Edited May 30, 2007, 17:57
Re: why do the tabloids get away with it?
May 30, 2007, 17:42
Absolutely right (both you & pooley), though I don't really think Merrick's point was that the life of a child or other individual is futile in the light of massive killings or deaths occurring elsewhere, nor that one shouldn't do every possible thing to find a missing person. He rather meant that, when it's an adult rather than a child, there's no one who cares.

Furthermore, by playing the emo-card and over-dramatising rather than over-exposing (which cannot be possible in a missing child/person case: any exposure is good), the media, apart from their own dubious goals, are not necessarily helping. It makes people more prone to judge by their emotions - and though in and of itself this may be a good thing, it makes negative emotions stronger as well, resulting in people yelling for death penalties, castrations or whatever medieval shit. All in all, it creates an atmosphere of much agitation and little actual progress.

And it perpetuates the image of an unsafe, evil society, since people attribute higher probability rates to described rather than experienced events. Especially if these events are negative and if they get huge coverage. True, what if it's *your* kid? Well -and this is the point- it *isn't* your kid. Huge amounts of kids do not disappear. The problem is that, where in a disappearence case maximum exposure is necessary, this same over-coverage and emo-journalism is also deployed in cases where nothing can help - a killing of a kid or such... Combined with this is the increasing attitude of people to say at every dramatic over-covered event "there's a lesson to be learned from this". Well no there isn't - shit happens. And this is something that people should learn to live with or otherwise try to amend right here right now.
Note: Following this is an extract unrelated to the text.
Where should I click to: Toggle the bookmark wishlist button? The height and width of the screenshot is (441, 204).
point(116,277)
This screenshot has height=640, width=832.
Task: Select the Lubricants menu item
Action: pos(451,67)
And then I do not mean the parents of a missing child. But everyone else feeling a crushing pain for the "injustice in this cruel world" - no, please. First of all, this is an isolated event; second, for people worrying about the "condition humaine": stop whining and if you really feel bad about it *do* something. The risk of all these people getting all emotional is that it is shortlived and does not result in deeds, meaning that most of them will just go home and hurt the ones they love as if nothing happened.
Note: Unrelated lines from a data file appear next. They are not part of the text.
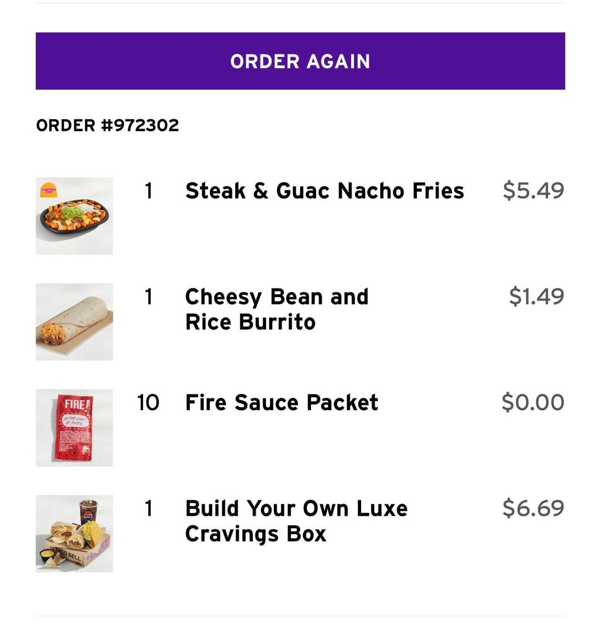Click the Fire Sauce Packet picture
The width and height of the screenshot is (601, 631).
click(75, 428)

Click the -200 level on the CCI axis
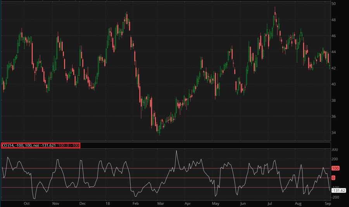pyautogui.click(x=335, y=197)
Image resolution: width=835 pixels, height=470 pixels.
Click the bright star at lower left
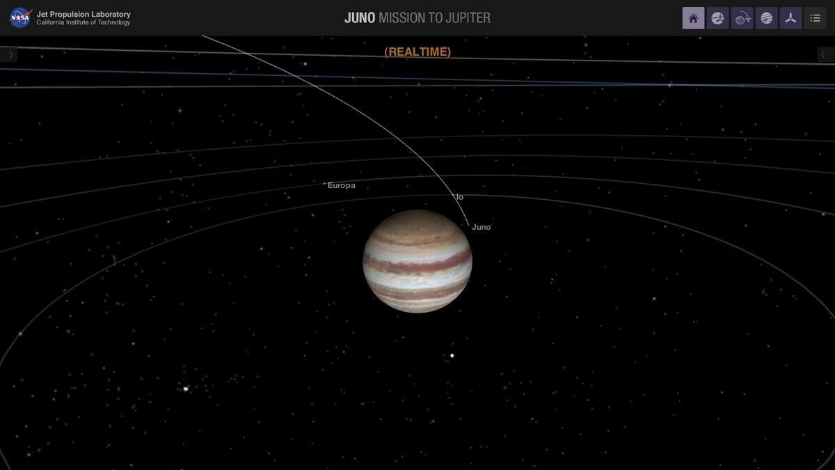186,389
I'm not advocating lack of empathy here. On the contrary, I'm advocating *true* empathy, which is the acknowledgement of another person's pain without having to resort to imagining what it would feel like when it happened to you. Because that, in the end, is not empathy. I mean, this would mean that I, still without kids, would be unable to imagine the pain of a parent losing their kid? Sounds pretty daft. I'm sorry if this seems overly rational, but people should learn, very consciously and explicitly so, not to hurt others. Emotional upheaval will get them nowhere.

arf & meow

ps: plus obviously also my earlier point that this way people are led to feel that any "innocent" life is worth more than a "non-innocent" life, while they should finally fucking learn to respect life in any form.